Exercise objective: Everything in the data that follows has to be repeated verbatim.

Source data:
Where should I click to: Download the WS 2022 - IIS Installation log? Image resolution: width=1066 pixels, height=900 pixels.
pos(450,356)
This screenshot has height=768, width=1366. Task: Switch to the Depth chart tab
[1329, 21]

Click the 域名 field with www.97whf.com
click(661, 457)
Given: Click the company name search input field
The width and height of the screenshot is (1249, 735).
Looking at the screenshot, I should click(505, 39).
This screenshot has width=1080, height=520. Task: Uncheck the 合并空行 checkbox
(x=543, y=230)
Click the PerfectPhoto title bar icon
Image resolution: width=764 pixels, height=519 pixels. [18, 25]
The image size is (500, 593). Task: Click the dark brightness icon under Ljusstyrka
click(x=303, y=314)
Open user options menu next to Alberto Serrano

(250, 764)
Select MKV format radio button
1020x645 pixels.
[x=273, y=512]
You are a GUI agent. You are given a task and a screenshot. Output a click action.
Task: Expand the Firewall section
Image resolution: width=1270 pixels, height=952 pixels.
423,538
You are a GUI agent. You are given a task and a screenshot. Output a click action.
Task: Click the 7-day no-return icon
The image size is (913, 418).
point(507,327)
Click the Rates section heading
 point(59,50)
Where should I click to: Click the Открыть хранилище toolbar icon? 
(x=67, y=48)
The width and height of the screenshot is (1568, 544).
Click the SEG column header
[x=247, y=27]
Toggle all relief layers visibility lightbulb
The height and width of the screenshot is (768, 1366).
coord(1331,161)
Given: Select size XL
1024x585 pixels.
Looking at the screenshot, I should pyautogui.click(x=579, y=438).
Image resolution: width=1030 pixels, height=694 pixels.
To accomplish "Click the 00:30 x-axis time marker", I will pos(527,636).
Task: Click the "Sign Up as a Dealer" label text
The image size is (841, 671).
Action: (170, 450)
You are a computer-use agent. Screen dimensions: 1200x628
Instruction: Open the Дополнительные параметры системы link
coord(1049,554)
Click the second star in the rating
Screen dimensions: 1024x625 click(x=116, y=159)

Result of the task:
Where should I click to: Download the WS 2022 - IIS Installation log? Image resolution: width=1066 pixels, height=900 pixels.
pos(450,356)
This screenshot has height=768, width=1366. Task: Switch to the Depth chart tab
[1329, 21]

Click the 域名 field with www.97whf.com
click(661, 457)
Given: Click the company name search input field
The width and height of the screenshot is (1249, 735).
Looking at the screenshot, I should click(505, 39).
This screenshot has width=1080, height=520. Task: Uncheck the 合并空行 checkbox
(x=543, y=230)
Click the PerfectPhoto title bar icon
Image resolution: width=764 pixels, height=519 pixels. [18, 25]
The image size is (500, 593). Task: Click the dark brightness icon under Ljusstyrka
click(x=303, y=314)
Open user options menu next to Alberto Serrano

(250, 764)
Select MKV format radio button
1020x645 pixels.
[x=273, y=512]
You are a GUI agent. You are given a task and a screenshot. Output a click action.
Task: Expand the Firewall section
Image resolution: width=1270 pixels, height=952 pixels.
423,538
You are a GUI agent. You are given a task and a screenshot. Output a click action.
Task: Click the 7-day no-return icon
The image size is (913, 418).
point(507,327)
Click the Rates section heading
 point(59,50)
Where should I click to: Click the Открыть хранилище toolbar icon? 
(x=67, y=48)
The width and height of the screenshot is (1568, 544).
Click the SEG column header
[x=247, y=27]
Toggle all relief layers visibility lightbulb
The height and width of the screenshot is (768, 1366).
coord(1331,161)
Given: Select size XL
1024x585 pixels.
Looking at the screenshot, I should pyautogui.click(x=579, y=438).
Image resolution: width=1030 pixels, height=694 pixels.
To accomplish "Click the 00:30 x-axis time marker", I will pos(527,636).
Task: Click the "Sign Up as a Dealer" label text
The image size is (841, 671).
Action: (170, 450)
You are a computer-use agent. Screen dimensions: 1200x628
Instruction: Open the Дополнительные параметры системы link
coord(1049,554)
Click the second star in the rating
Screen dimensions: 1024x625 click(x=116, y=159)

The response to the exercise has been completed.